(EXTRACTED TEXT)
━━━━━━━━━━━━━━━━━━━━━━━━━━━━━━
When UPS pilot Mark Noah isn’t flying around the country, he’s often helping to locate the remains of missing American servicemen from World War II in Europe and the Pacific. Noah is the president and founder of History Flight, a nonprofit he started in 2003 to restore vintage aircraft and preserve aviation history. Once he learned nearly 80,000 U.S. military members were still missing in action from World War II, however, his organization began assembling teams to find the remains and have them properly interred. To date History Flight has recovered 325 sets of remains, many of them from forgotten graves on the central Pacific island of Tarawa. For his dedicated efforts Noah was named an honorary Marine by the commandant of the U.S. Marine Corps, a distinction he shares with fewer than 100 individuals. Noah recently spoke with Military History about why he gives so much of his time and money to this cause.
How did History Flight begin?
We started 16 years ago restoring World War II planes and giving people rides in them. That was a neat way to connect with history. Then I was invited to be a technical adviser on aircraft structures for a wreck investigation. We got to meet the son of a missing airman, and it was very compelling. I didn’t know it at the time, but 19 percent of all World War II casualties are still missing. That was a big eye-opener for me. We shifted focus from rides in historic airplanes to search and recovery of the men who flew them, because people are more important than machinery.
━━━━━━━━━━━━━━━━━━━━━━━━━━━━━━
(WHAT TO WORK ON)
a: Answer these from the History Flight interview above:
(i) In what year did Mark Noah start History Flight?
(ii) How many sets of remains has the group recovered to date?
(iii) What share of all World War II casualties does Noah say are still missing?
b: From the History Flight interview above, return the part that opens with the words containing "How did History" and closes with "important than machinery.".

(DATA EXCERPT)
━━━━━━━━━━━━━━━━━━━━━━━━━━━━━━
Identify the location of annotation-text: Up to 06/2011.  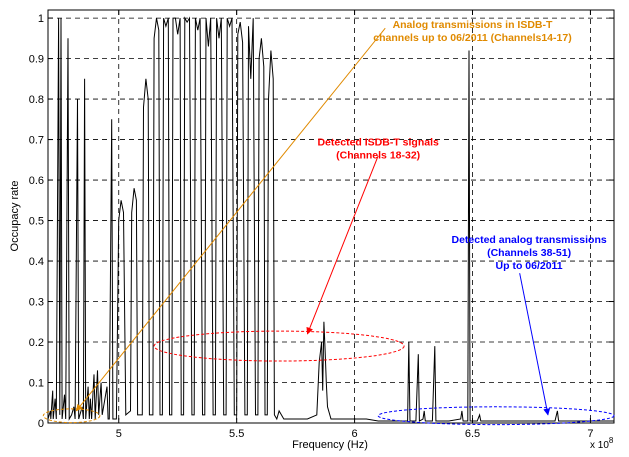
(530, 266).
━━━━━━━━━━━━━━━━━━━━━━━━━━━━━━
(SOLUTIONS TO EACH TASK)
a:
(i) 2003
(ii) 325
(iii) 19 percent

b:
How did History Flight begin?
We started 16 years ago restoring World War II planes and giving people rides in them. That was a neat way to connect with history. Then I was invited to be a technical adviser on aircraft structures for a wreck investigation. We got to meet the son of a missing airman, and it was very compelling. I didn’t know it at the time, but 19 percent of all World War II casualties are still missing. That was a big eye-opener for me. We shifted focus from rides in historic airplanes to search and recovery of the men who flew them, because people are more important than machinery.